# RCAF C-17s to get new upgrades



## Retired AF Guy (1 Dec 2020)

The latest from the Defense News website on potential upgrades to Canadian C-17 (subject to approval from Congress). 



> Canada: America’s northern neighbor wants to upgrade its fleet of five C-17 transport aircraft to the tune of $275 million.
> 
> The package includes “aircraft hardware and software modification and support; software delivery and support; ground handling equipment; component, parts and accessories; GPS receivers; alternative mission equipment; publications and technical documentation; contractor logistics support and Globemaster III Sustainment Program (G3) participation; other U.S. Government and contractor engineering, technical, and logistical support services; and related elements of program and logistical support,” according to the DSCA announcement. Boeing would perform the work.



Link


----------



## Gorgo (11 Mar 2021)

Considering the amount of work those planes are put through, it's a good thing,


----------



## SeaKingTacco (12 Mar 2021)

##########

**TASK STATEMENT**.
Continue the forum thread on the RCAF C-17 upgrades, beginning with the post under its final header.

**SUPPLIED MATERIAL**.
##########

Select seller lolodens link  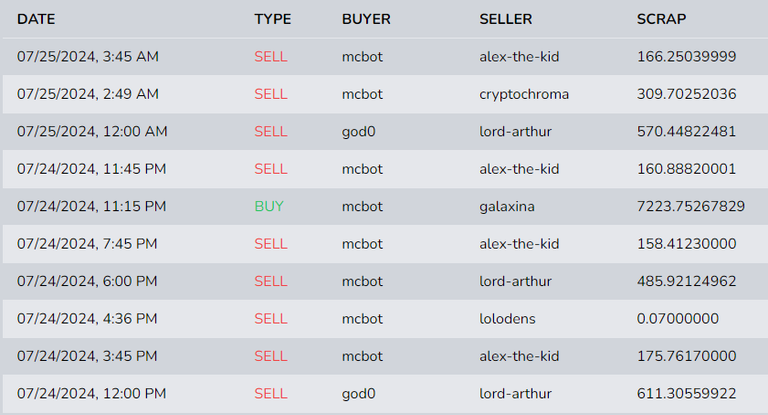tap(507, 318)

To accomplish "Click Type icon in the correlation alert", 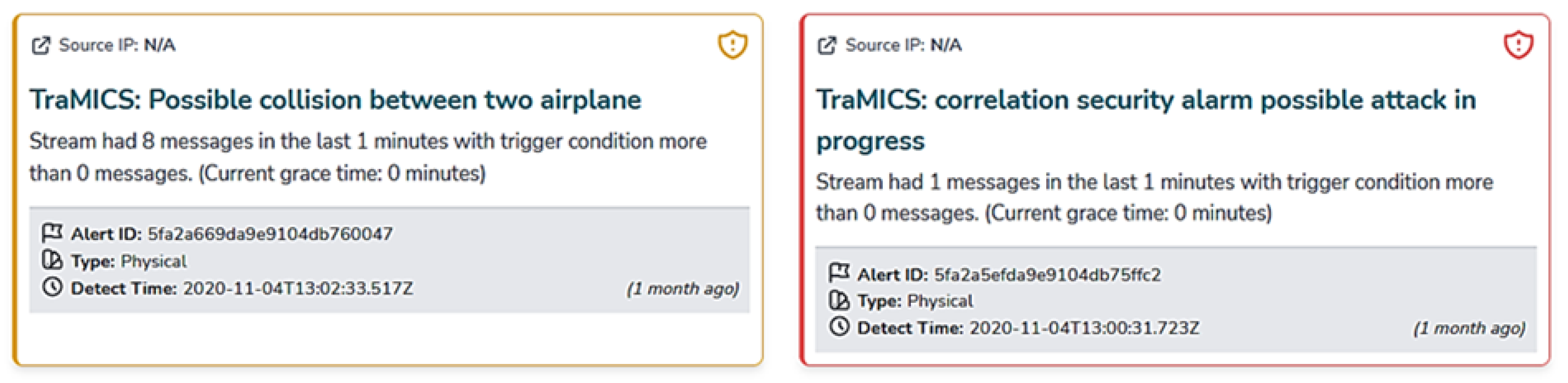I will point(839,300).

##########

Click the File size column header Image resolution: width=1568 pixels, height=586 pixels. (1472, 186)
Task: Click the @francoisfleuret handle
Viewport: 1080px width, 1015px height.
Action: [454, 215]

##########

**ANSWER TO THE PROBLEM**.
Gorgo said:


> Considering the amount of work those planes are put through, it's a good thing,


This is the benefit of being part of the Standard C17 family, with no Canadian mods. As the user group upgrades the aircraft, ours get pulled along, too, so they remain standard.


----------



## OldSolduer (13 Mar 2021)

SeaKingTacco said:


> This is the benefit of being part of the Standard C17 family, with no Canadian mods. As the user group upgrades the aircraft, ours get pulled along, too, so they remain standard.


That is a miracle. We need to get the Vatican investigating. Nobody expects.....well you know who....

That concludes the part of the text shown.